Game M&A slowed down in Q4 compared to Q3, but we still saw announcements of some of the biggest deals in history.

“What’s exciting is on the financing of private placements, we saw a bottoming out from a deal volume point of view. In Q2, we saw 105 deals, then we saw 118 in Q3 and then 137 as a nice step up in Q4,” Metzger said.

“It seems there’s more life in the early-stage startup ecosystem, at least from a funding point of view,” Metzger said.

Public deals coming back

Game stocks were strong in 2025, but not as strong as AI. Source: Drake Star Partners

The most notable public deals included Embracer’s spin-outs of Asmodee and Coffee Stain, and Ubisoft’s $1.25 billion raise from Tencent. Take-Two completed a $1.19 billion equity offering, and GameStop raised $3.75 billion in debt.

The Drake Star Gaming Index, which tracks the top 35 global gaming companies on an equal-weighted basis, rose 12% for the year, driven by strong performances from Unity (up 92%), Nexon (up $63%) and Netease (up 57%).

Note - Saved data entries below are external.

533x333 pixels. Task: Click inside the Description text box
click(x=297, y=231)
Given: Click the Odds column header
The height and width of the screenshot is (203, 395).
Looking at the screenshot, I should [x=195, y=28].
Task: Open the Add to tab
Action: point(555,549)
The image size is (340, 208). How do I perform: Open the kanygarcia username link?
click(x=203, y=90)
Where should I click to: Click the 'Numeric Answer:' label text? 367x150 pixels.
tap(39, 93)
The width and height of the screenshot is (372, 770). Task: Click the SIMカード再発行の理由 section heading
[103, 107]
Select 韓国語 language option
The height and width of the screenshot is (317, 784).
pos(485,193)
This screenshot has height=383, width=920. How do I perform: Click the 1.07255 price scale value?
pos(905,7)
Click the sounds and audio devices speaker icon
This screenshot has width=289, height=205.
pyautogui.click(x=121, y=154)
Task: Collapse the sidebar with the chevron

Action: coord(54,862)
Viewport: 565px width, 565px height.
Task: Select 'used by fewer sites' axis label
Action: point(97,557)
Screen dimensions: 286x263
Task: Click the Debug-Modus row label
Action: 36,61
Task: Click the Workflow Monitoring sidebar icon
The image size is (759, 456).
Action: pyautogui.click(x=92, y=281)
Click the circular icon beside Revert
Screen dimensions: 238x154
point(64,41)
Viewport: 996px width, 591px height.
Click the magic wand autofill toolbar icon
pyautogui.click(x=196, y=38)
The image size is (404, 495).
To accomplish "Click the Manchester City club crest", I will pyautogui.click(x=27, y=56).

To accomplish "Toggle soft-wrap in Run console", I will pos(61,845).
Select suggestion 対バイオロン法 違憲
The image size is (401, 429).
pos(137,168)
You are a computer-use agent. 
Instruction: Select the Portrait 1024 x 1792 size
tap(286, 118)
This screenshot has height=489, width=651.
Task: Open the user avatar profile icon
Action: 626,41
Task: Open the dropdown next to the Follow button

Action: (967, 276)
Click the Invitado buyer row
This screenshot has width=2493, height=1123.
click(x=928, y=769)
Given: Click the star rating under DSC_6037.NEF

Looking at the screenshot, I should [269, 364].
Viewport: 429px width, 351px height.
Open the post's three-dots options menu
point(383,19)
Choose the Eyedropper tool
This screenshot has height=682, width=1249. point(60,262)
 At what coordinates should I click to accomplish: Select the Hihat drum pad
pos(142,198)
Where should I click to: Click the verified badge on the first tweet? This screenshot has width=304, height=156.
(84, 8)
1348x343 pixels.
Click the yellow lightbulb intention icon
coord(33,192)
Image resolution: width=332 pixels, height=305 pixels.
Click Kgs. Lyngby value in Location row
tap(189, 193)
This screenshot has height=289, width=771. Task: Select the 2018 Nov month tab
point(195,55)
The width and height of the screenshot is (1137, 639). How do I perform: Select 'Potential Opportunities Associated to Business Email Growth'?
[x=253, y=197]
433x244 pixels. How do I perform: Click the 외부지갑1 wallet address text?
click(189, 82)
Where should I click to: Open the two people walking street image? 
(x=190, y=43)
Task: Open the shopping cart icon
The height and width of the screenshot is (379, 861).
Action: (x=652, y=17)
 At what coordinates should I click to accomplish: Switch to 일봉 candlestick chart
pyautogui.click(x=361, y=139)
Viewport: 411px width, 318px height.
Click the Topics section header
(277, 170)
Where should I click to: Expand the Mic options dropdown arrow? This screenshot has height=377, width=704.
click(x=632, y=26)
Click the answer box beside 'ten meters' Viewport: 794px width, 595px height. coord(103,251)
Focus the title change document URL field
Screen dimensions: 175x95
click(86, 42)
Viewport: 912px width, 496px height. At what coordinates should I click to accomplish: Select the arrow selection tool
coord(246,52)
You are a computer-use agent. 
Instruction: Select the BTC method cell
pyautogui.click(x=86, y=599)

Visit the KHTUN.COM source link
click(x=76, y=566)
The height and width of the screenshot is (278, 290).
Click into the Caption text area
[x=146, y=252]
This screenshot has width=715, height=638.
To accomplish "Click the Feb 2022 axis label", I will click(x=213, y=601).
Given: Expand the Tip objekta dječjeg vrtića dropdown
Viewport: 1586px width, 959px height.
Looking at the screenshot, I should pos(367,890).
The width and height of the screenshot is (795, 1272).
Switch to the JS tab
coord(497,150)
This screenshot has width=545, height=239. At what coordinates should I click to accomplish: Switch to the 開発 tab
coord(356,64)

Given the rise in gaming stock prices, it makes sense that initial public offerings could come back. With public markets recovering, Drake Star anticipates IPO-ready gaming companies like Discord, Animoca Brands and MTG’s SimplePlay to go public this year.

“I think the environment for IPOs improved a lot, and we see a good amount of healthy IPOs. And I think that’s going to further increase this year,” Metzger said.

Outlook

Drak Star Partners is bullish on gaming. Source: Drake Star Partners

Drake Star has a very positive outlook for the gaming & tech M&A market in 2026, following a year of several mega deals.

Key buyers to watch include PIF / Scopely, Netflix, Paramount, Tencent, KRAFTON, NCSoft, MTG, Take-Two, everplay, Sony, Keywords Studios / EQT, and Jagex / CVC. Private equity is expected to remain a major force in the market, with several publicly listed gaming companies increasingly viewed as attractive take-private opportunities.

Drake Star anticipates a healthy number of seed and early-stage financings, following the positive trend in the last quarters, along with select mid-to-late-stage rounds. Several new UA funds are expected to help scale mid-stage mobile studios. For financings, AI, UGC, tools and tech platforms are expected to continue to be shining stars.

“For 2026, we are generally bullish,” he said. “We are hoping that the M&A trend will conintue, but I think financing will continue to stay very difficult. Companies just need to be more focused on being cost efficient.”

The firm expects to finally see the launch of Grand Theft Auto VI as the biggest game release ever, now targeted for November 19, 2026. Other highly anticipated titles include Marvel’s Wolverine, Resident Evil: Requiem, Lords of the Fallen II, and 007: First Light.

“GTA VI is going to create a lot of excitement for the game industry,” Metzger said.